Solution().flatten(root)
assert flattened_values(root) == [1, 2, 3, 4, 5, 6]  # standard example

# Test 2: Empty tree
root = None
Solution().flatten(root)
assert root is None  # empty input

# Test 3: Single node
root = TreeNode(0)
Solution().flatten(root)
assert flattened_values(root) == [0]  # single-node tree

# Test 4: Already flattened
root = TreeNode(1, None, TreeNode(2, None, TreeNode(3)))
Solution().flatten(root)
assert flattened_values(root) == [1, 2, 3]  # already right-skewed

# Test 5: Left-skewed tree
root = TreeNode(
    1,
    TreeNode(
        2,
        TreeNode(
            3,
            TreeNode(4)
        )
    )
)

Solution().flatten(root)
assert flattened_values(root) == [1, 2, 3, 4]  # only left children

# Test 6: Complete binary tree
root = TreeNode(
    1,
    TreeNode(2, TreeNode(3), TreeNode(4)),
    TreeNode(5, TreeNode(6), TreeNode(7))
)

Solution().flatten(root)
assert flattened_values(root) == [1, 2, 3, 4, 5, 6, 7]  # balanced tree

# Test 7: Mixed structure
root = TreeNode(
    1,
    TreeNode(2, None, TreeNode(3)),
    TreeNode(4)
)

Solution().flatten(root)
assert flattened_values(root) == [1, 2, 3, 4]  # mixed left/right structure
Test Why
Standard example tree Validates normal functionality
Empty tree Ensures null input is handled safely
Single node Verifies trivial case
Already flattened tree Ensures algorithm does not corrupt valid structure
Left-skewed tree Tests repeated left subtree rewiring
Complete binary tree Verifies correctness on balanced trees
Mixed structure Tests irregular subtree arrangements

Edge Cases

Empty Tree

An empty tree is represented by root = null. This case can easily cause null pointer errors if the implementation assumes the root always exists.

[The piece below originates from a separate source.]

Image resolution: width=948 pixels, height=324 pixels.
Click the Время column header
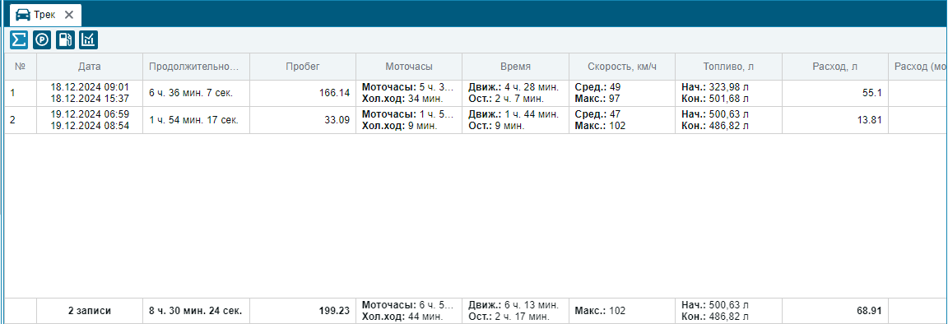(515, 67)
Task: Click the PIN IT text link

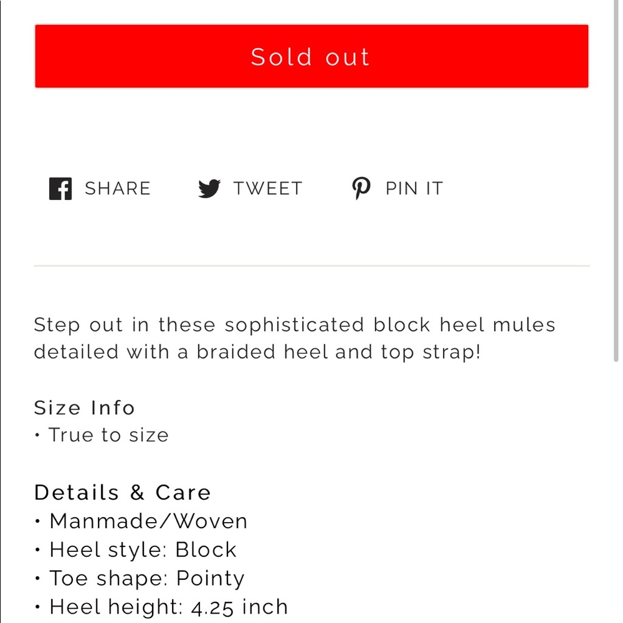Action: [x=414, y=188]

The algorithm handles this naturally because the traversal loop only executes while current is not null. If the tree is empty, the function exits immediately without performing any operations.

Single Node Tree

A tree containing only one node has no left or right children. Some implementations accidentally modify pointers unnecessarily or fail due to incorrect assumptions about subtree existence.

In this implementation, the node simply passes through the traversal loop once. Since there is no left subtree, no rewiring occurs, and the tree remains valid.

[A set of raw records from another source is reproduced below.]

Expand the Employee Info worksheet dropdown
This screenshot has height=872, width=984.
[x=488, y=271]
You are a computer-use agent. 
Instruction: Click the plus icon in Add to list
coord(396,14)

Completely Left-Skewed Tree

A left-skewed tree is one where every node only has a left child:

1
/
2
/
3
/
4

This case is important because every node requires rewiring. A buggy implementation might lose references to deeper nodes while rearranging pointers.

The algorithm safely handles this by always finding the rightmost node of the left subtree before changing any pointers. This guarantees that the remaining subtree remains connected throughout the transformation.

Already Flattened Tree

If the tree is already right-skewed and every left pointer is null, the algorithm should leave the structure unchanged.

Because the implementation only performs rewiring when current.left exists, already flattened trees are processed without modification.